Sperm motility hinges on the energy obtained through ATP hydrolysis, which is facilitated by mitochondria located in the sperm’s intermediate piece. Sperm cells acquire their energy from two main pathways: OXPHOS and glycolysis. In the case of bovine sperm, OXPHOS appears to be favored over glycolysis [28,29,30]. After capacitation, UA increased ATP levels in a dose-dependent manner (p ≤ 0.01) (Figure 4G), when compared to the control group (control = 100.0 ± 26.6; CAP1 = 104.1 ± 6.9; and CAP10 = 304.4 ± 36.9). In addition, spermatozoa from bull A produced the highest level of ATP (p < 0.001, Figure 4H). Also, a different response of spermatozoa to UA per bull was shown (Figure 4I) being the highest levels of ATP identified in bull A.

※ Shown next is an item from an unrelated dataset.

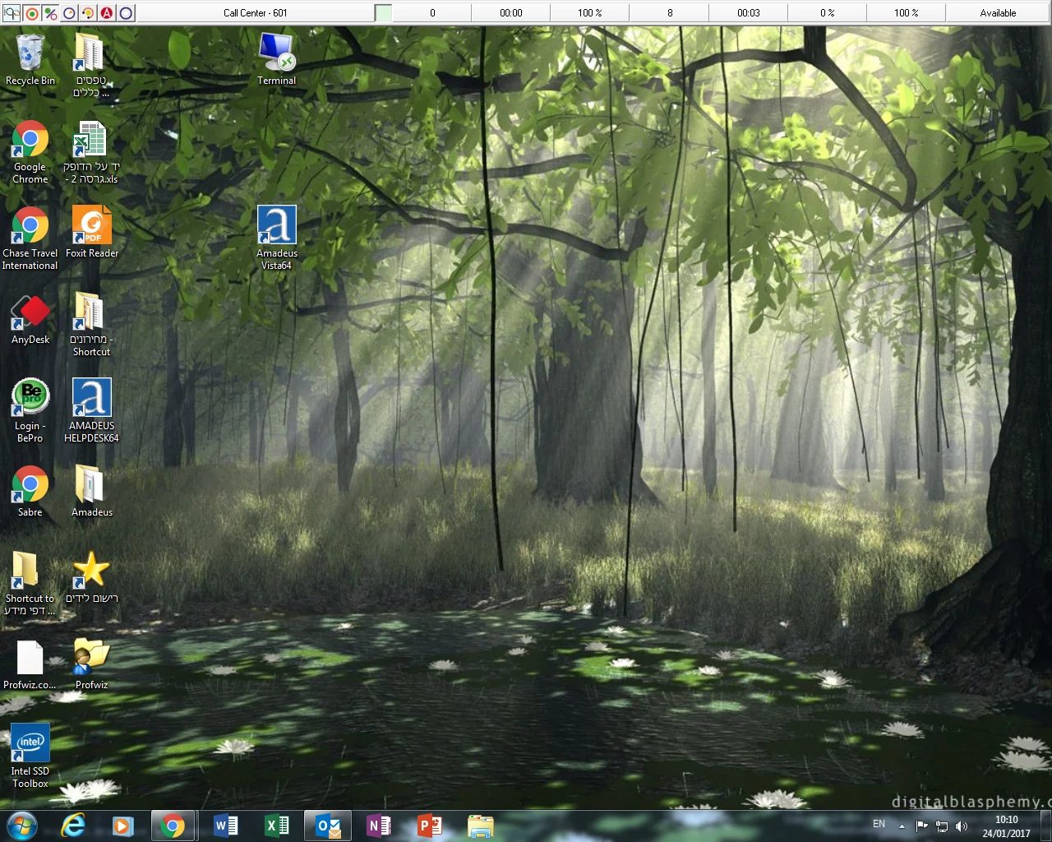Viewport: 1052px width, 842px height.
Task: Click the Intel SSD Toolbox icon
Action: coord(30,744)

3.5. Effect of UA and Bull on Embryo Production Rates and Quality
The results obtained after the supplementation of UA to the CAP medium and/or to the FERT medium are represented in Figure 5. This supplementation did not present a significant influence on the embryo cleavage (p ≥ 0.05) and D7/8 embryo production rates (p ≥ 0.05) (Figure 5A). In addition, the number of produced embryos (Figure 5, above bars) were 36 in the CAPcontrol × FERTcontrol group and 48 and 44 in the CAPcontrol × FERT1 and CAPcontrol × FERT10 groups, respectively. No significant differences (p ≥ 0.05) were observed in the quality rates of the produced embryos.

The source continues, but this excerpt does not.